• DATA FOR THIS TASK
[Start of Attachment]
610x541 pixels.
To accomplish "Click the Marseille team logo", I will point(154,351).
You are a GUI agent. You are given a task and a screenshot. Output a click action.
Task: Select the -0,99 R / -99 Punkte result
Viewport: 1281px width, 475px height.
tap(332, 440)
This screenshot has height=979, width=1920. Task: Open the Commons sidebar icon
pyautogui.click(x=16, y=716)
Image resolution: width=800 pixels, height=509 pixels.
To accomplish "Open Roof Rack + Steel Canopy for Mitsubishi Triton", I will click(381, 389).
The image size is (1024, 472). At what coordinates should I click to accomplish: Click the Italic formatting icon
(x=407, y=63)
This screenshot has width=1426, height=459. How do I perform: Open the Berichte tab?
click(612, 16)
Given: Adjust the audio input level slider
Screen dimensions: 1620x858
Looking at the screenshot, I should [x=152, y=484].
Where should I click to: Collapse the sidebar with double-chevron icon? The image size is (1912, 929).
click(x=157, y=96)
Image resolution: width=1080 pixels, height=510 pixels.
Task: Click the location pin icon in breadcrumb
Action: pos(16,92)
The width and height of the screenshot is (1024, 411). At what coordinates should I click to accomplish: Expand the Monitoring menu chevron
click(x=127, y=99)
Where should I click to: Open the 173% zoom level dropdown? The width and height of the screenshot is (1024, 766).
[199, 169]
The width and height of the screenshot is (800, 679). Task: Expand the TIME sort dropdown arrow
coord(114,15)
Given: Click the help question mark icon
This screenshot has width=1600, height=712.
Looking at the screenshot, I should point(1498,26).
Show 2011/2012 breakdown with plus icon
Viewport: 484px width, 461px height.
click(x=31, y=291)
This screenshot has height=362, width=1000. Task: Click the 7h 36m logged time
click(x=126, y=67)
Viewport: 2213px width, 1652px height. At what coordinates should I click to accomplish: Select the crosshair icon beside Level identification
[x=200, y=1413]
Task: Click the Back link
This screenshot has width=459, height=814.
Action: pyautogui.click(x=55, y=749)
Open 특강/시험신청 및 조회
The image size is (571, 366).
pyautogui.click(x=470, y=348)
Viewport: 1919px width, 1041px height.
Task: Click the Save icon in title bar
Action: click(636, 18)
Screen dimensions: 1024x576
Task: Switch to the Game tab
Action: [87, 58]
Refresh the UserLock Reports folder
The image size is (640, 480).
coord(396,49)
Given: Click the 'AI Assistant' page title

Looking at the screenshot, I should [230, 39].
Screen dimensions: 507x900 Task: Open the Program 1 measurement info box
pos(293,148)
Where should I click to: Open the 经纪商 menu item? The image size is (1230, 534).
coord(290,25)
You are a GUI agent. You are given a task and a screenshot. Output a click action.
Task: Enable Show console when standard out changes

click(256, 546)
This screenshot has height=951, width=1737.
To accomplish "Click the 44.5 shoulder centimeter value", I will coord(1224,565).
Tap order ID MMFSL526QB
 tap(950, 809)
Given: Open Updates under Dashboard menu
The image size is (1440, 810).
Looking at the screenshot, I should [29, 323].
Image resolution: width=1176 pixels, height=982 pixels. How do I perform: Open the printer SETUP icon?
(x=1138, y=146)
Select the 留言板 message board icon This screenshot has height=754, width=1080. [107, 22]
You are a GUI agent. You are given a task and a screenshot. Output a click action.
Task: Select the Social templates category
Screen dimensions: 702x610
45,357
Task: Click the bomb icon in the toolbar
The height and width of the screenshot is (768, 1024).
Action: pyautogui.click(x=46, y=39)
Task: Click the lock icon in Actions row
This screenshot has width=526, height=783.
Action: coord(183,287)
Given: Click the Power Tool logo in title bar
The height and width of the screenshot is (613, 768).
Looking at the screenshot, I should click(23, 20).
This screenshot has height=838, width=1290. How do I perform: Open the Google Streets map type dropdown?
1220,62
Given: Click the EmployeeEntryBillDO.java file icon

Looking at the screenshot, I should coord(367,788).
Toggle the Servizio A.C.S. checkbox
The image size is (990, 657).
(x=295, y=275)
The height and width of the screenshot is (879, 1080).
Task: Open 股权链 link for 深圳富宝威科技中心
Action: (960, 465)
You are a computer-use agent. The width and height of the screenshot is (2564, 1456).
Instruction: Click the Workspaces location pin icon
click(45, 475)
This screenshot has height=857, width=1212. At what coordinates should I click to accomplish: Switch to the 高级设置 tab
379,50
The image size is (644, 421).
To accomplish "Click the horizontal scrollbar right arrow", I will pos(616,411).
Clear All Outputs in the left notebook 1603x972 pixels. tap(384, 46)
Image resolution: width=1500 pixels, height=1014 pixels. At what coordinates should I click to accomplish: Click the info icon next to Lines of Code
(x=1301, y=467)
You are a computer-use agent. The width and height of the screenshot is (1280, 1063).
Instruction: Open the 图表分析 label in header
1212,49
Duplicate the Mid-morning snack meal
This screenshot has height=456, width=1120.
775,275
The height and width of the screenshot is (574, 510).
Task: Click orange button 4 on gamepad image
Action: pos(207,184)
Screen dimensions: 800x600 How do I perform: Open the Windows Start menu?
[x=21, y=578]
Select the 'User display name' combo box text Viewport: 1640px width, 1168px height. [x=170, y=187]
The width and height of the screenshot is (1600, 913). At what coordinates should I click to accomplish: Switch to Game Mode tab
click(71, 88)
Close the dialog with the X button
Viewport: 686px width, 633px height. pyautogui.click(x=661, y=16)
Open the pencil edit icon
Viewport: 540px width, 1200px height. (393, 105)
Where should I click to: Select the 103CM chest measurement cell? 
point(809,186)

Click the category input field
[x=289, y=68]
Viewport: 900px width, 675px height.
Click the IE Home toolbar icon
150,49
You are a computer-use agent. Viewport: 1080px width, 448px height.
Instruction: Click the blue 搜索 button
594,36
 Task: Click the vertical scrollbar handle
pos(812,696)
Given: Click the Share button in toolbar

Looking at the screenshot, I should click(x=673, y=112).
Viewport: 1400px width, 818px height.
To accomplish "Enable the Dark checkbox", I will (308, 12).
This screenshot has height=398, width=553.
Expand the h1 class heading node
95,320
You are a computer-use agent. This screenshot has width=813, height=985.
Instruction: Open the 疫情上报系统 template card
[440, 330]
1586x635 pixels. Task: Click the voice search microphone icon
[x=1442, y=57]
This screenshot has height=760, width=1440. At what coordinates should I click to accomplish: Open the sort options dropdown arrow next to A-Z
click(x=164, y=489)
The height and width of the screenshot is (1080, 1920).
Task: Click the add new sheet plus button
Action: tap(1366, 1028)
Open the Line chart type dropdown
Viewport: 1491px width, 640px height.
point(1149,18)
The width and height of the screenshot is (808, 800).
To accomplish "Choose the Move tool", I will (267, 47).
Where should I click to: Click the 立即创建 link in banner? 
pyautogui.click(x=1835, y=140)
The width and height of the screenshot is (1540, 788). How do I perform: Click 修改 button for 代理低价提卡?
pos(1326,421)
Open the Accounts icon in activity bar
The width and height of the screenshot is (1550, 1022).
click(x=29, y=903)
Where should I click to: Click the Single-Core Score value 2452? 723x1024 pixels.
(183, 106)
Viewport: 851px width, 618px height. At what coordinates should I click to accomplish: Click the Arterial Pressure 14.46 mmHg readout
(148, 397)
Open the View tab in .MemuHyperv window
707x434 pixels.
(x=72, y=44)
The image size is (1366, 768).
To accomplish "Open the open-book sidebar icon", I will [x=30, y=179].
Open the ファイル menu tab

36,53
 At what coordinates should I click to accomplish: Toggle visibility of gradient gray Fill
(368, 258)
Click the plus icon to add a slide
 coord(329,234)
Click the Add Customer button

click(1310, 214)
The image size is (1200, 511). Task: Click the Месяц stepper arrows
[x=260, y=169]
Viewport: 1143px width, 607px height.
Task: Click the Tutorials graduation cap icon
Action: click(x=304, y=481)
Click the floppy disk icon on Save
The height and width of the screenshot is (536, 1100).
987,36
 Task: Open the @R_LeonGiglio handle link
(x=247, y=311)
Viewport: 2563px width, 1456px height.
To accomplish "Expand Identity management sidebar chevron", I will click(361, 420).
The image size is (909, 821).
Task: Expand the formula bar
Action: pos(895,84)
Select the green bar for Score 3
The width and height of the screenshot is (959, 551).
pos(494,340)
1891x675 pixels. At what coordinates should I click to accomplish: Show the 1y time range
[End of Attachment]
• TASK DIRECTIONS
Find where the line with "This screenshot has height=857, width=1212." sits in the material above, then copy exactly from it through the line with "Clear All Outputs". Add no other line.

• SOLUTION TO THIS TASK
This screenshot has height=857, width=1212. At what coordinates should I click to accomplish: Switch to the 高级设置 tab
379,50
The image size is (644, 421).
To accomplish "Click the horizontal scrollbar right arrow", I will pos(616,411).
Clear All Outputs in the left notebook 1603x972 pixels. tap(384, 46)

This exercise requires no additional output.